Ocean of Drunken Stars
by Wolf-ofthe-Wilderness
Summary: The SO 3 world gets invaded by unlikely assailants, one of which could spell disaster for Cliff. How will they get rid of the unwanted guests…and pull Cliff’s hide out of the frying pan?
1. The Pink Menace and the Fanatic Fangirl

**Ocean of Drunken Stars**

Disclaimer: I don't own Star Ocean, tootsie rolls, or any other copywrited material. If I did, do you honestly think I would be here? XD

Chapter 1: The Pink Menace and the Fanatic Fangirl

The scene could've come from a fairytale: the sun shining, birds chirping, and a happy couple dancing in a field of flowers.

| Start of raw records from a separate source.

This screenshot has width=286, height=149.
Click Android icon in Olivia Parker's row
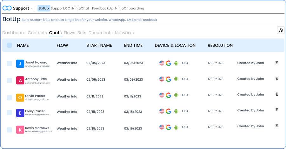pos(176,95)
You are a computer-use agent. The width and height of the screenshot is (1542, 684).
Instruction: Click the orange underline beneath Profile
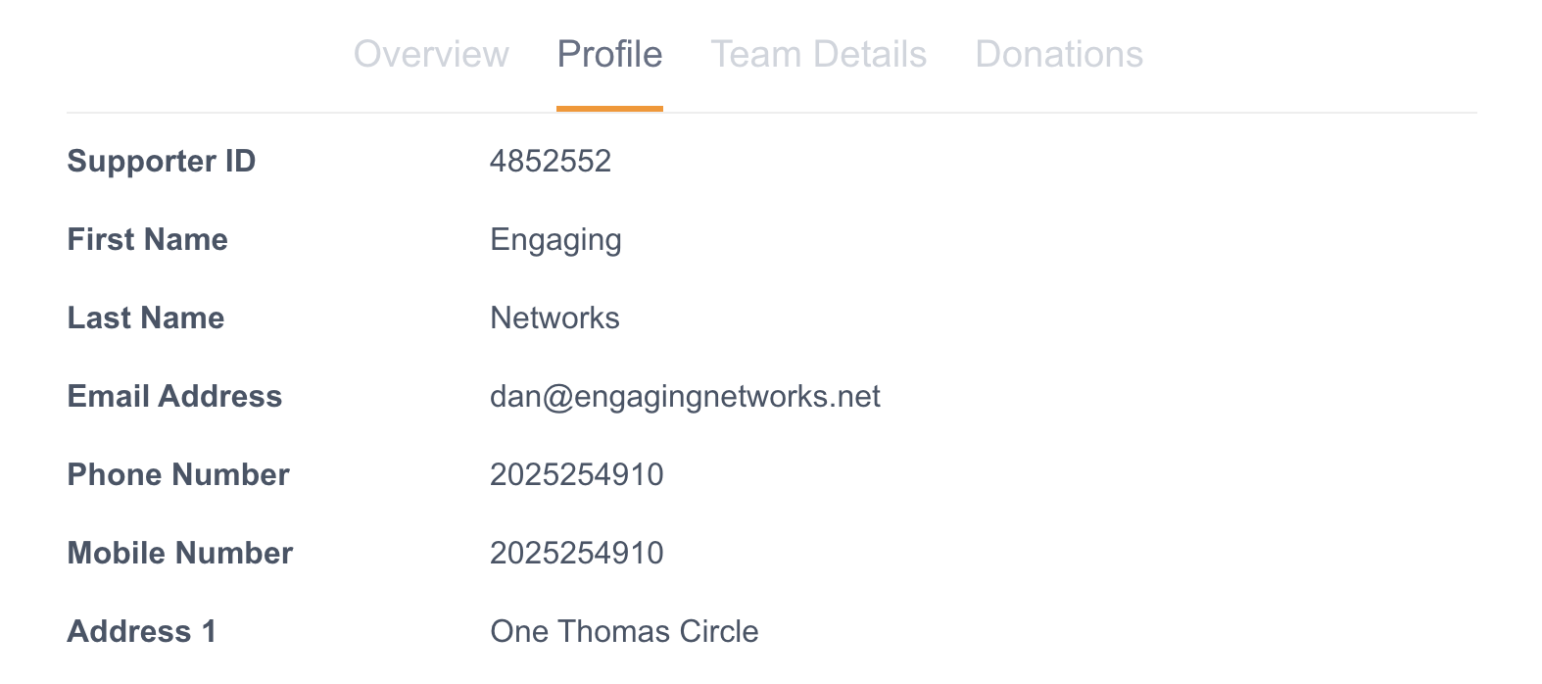pyautogui.click(x=609, y=108)
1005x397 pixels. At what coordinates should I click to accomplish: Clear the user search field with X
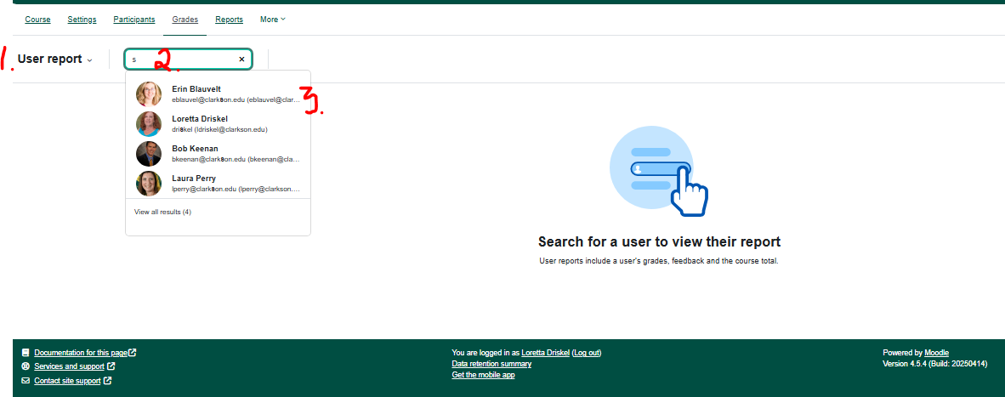[x=241, y=60]
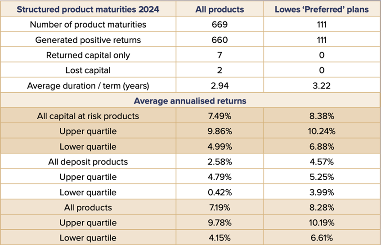Click the 660 value cell
Screen dimensions: 381x245
pyautogui.click(x=220, y=40)
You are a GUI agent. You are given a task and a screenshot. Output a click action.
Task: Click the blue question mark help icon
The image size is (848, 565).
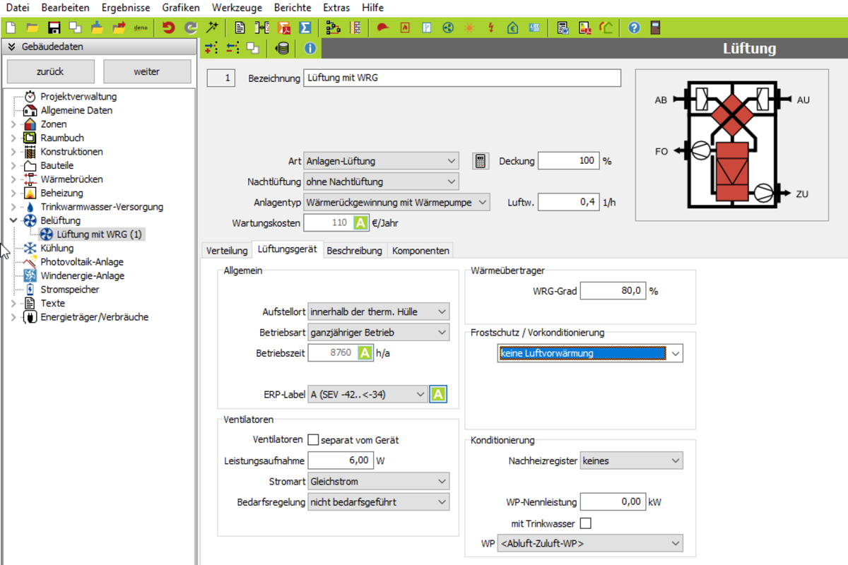(x=634, y=28)
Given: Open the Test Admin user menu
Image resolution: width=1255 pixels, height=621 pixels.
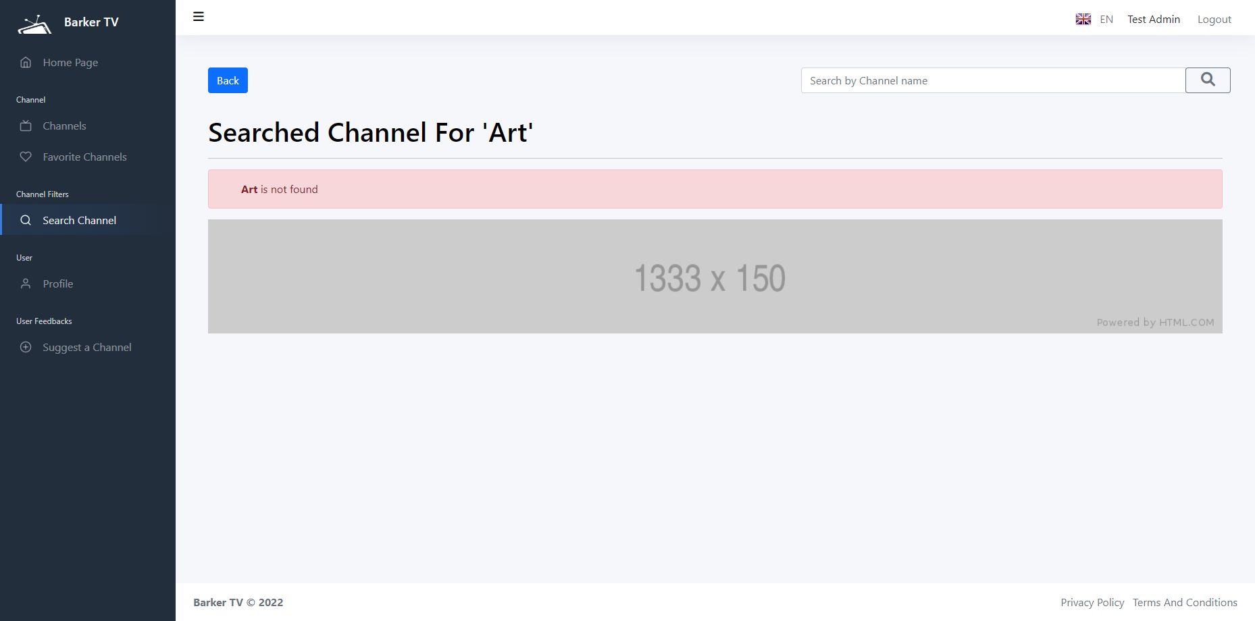Looking at the screenshot, I should [x=1154, y=20].
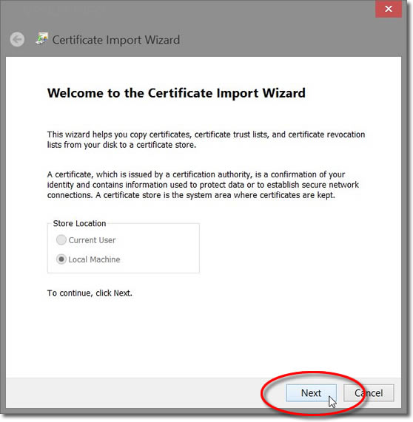This screenshot has width=413, height=422.
Task: Click the "Welcome to the Certificate Import Wizard" heading
Action: tap(176, 93)
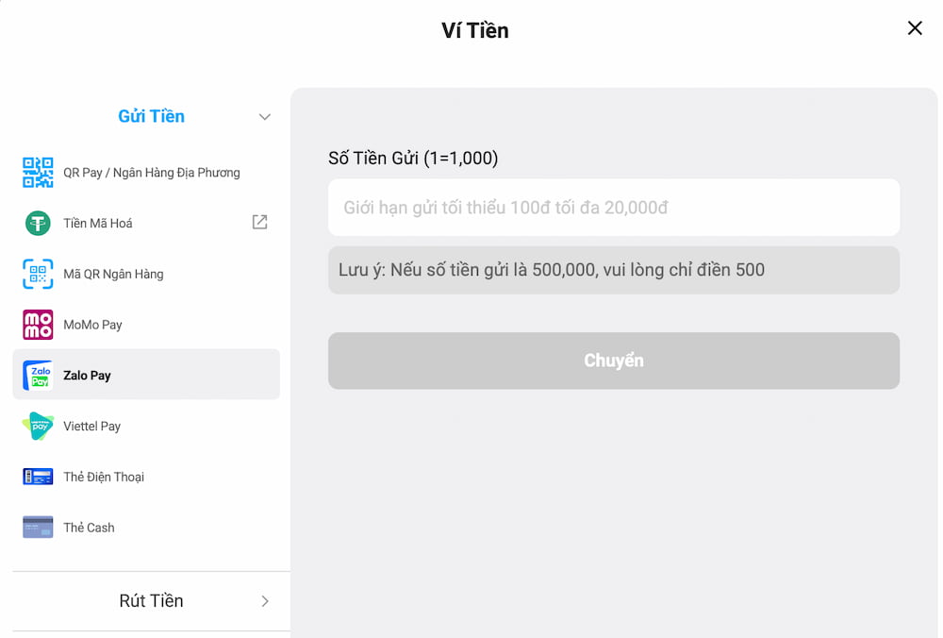
Task: Open the Gửi Tiền deposit menu
Action: tap(151, 116)
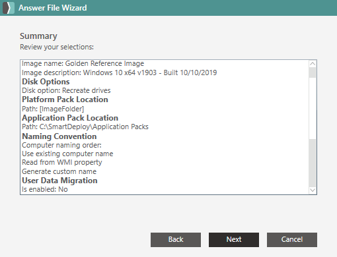Select the Read from WMI property line
Viewport: 337px width, 257px height.
(x=62, y=163)
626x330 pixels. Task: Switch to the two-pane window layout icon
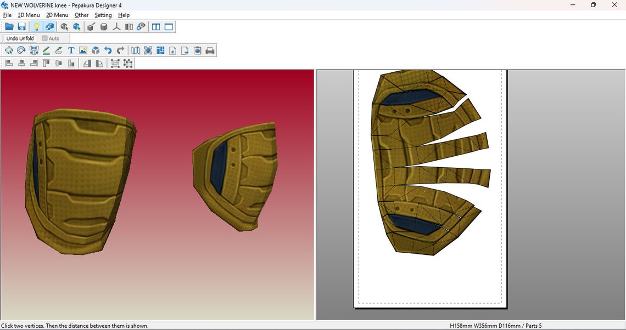point(157,26)
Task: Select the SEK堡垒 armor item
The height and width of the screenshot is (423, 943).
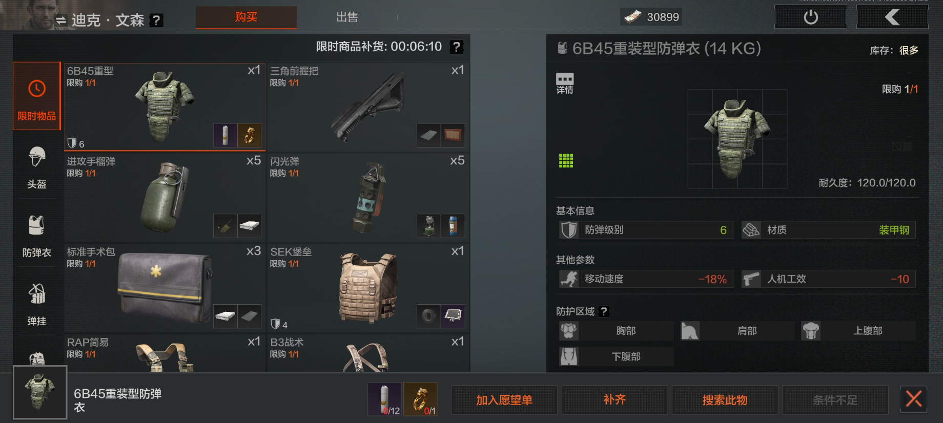Action: point(368,288)
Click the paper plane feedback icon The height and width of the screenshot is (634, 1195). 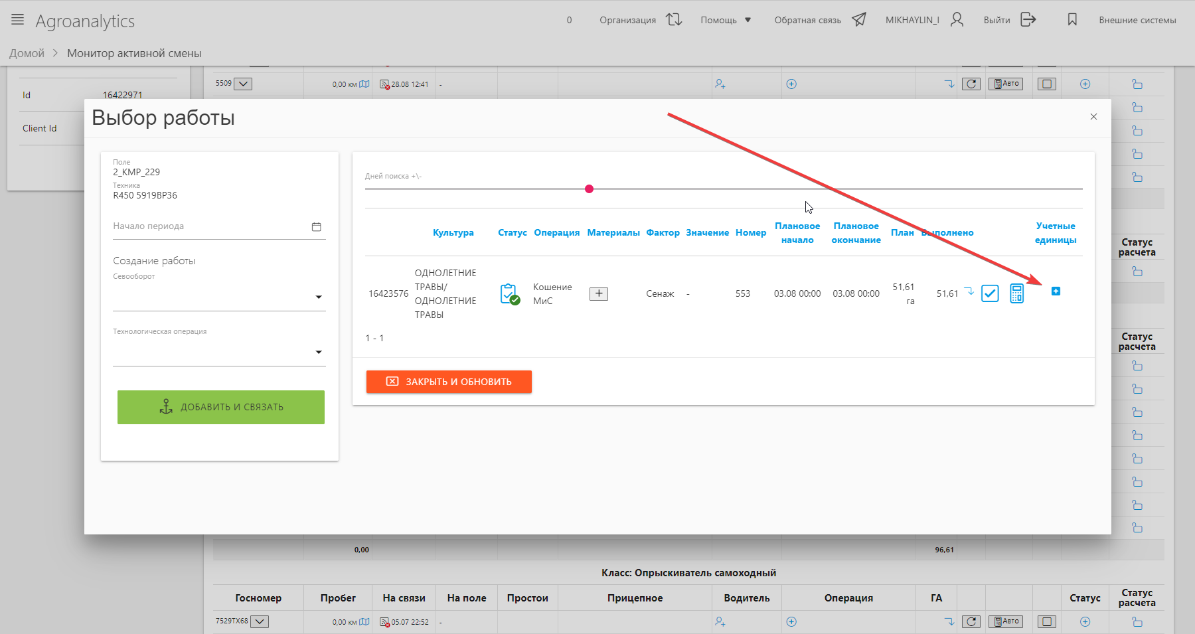pos(859,20)
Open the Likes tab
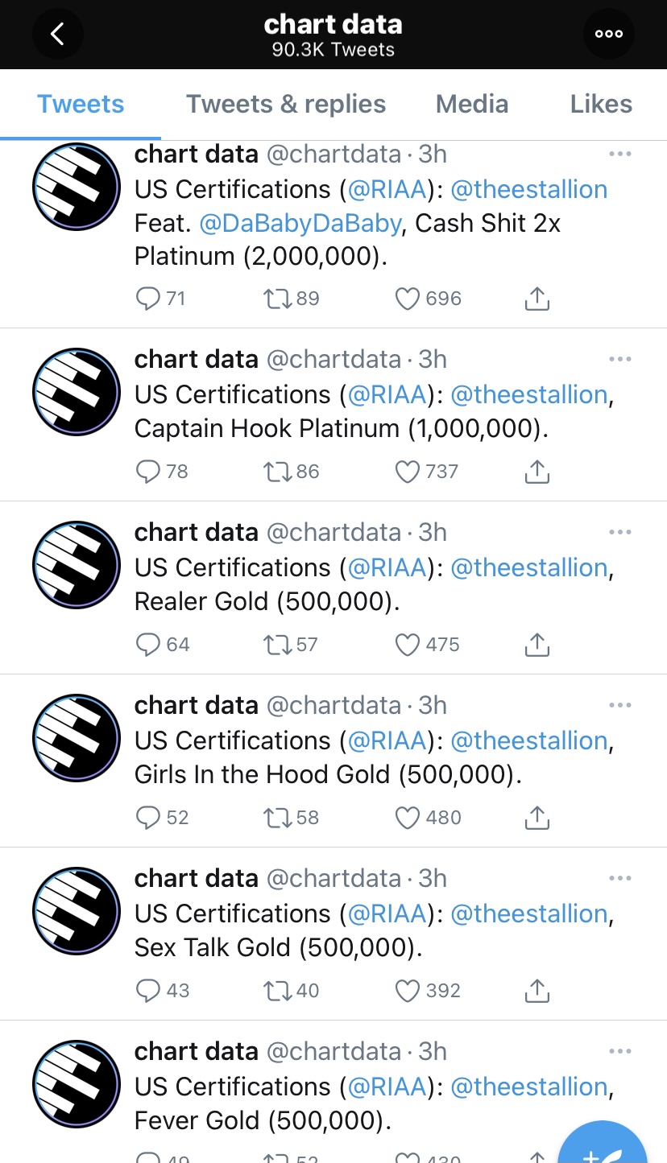The width and height of the screenshot is (667, 1163). [601, 104]
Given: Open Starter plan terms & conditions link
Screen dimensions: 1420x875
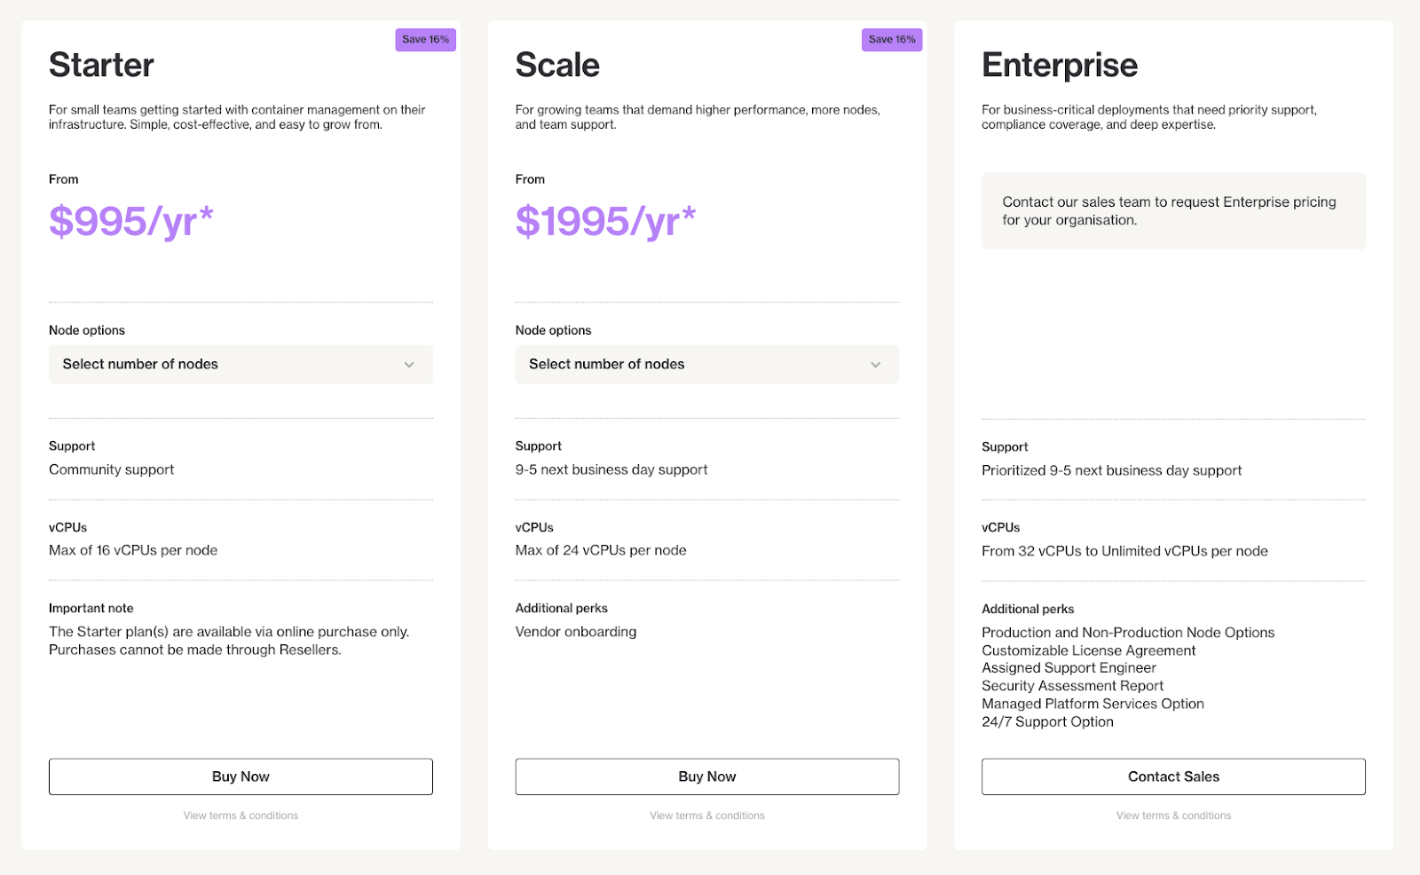Looking at the screenshot, I should (241, 816).
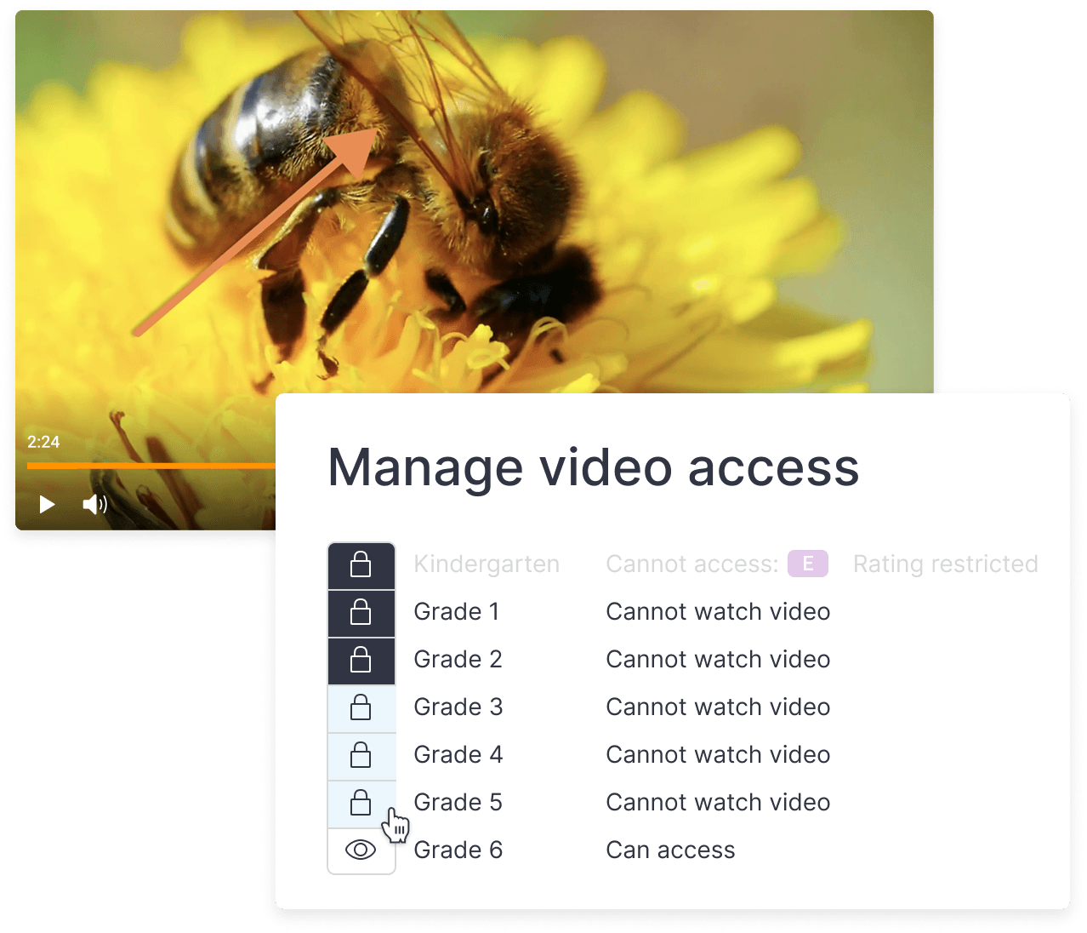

It was spring in Elicoor, and the two were enjoying their day off at the mountains surrounding Greenton. –snickers- Of course, the peaceful scenery is misleading…

Richard looks like your regular "Prince-Charming" and Anne the "Princess"; the types who would receive stares from all everywhere they went, both admiring and envious. Richard stood still, smiling as he stared at the sky. "It is such a gorgeous day, isn't it my love?"

Anne smiles back at him, and took hold of his hand. "Yes, very lovely, just like these flowers."

Apparently, Anne has worse eyesight then the authoress, because the pink "flowers" were ears. Instead of plucking them as was her intention, she ended up raising the napping bunny. The pink fur ball woke up, giving Anne a dirty look as she placed it on the ground. Let's take a listen to the bunny's thoughts… 'Bloody hell, stupid fuc-' o.O On second thought, I want to keep this fic teen rated, so let's skip that –sweatdrops-. Richard, being none too bright, does something to piss off the bunny even more: he rubs the creature's head (evidently it doesn't like being touched). "Hey little fellow, where are your parents?"

The pink thing responds by whistling, causing the whole field to come alive with dozens of bunnies, each varying in size. Soon the field looks like an ocean of pink fur (no pun intended). Each rabbit stares at the couple, with an evil glint in their eyes. The couple freeze, their eyes widened in surprise and fear. Anne breaks the silence, trembling. "Richard…I'm afraid."

Richard grabs her hand. "Don't worry, we'll just go back--ack!"

His words were cut off, and the two screamed as the pink fuzz balls started to move forward. Needless to say, the couple were trampled—alive, but let's just say they won't be dancing in any fields any time soon. And where exactly are the bunnies headed? You'll see…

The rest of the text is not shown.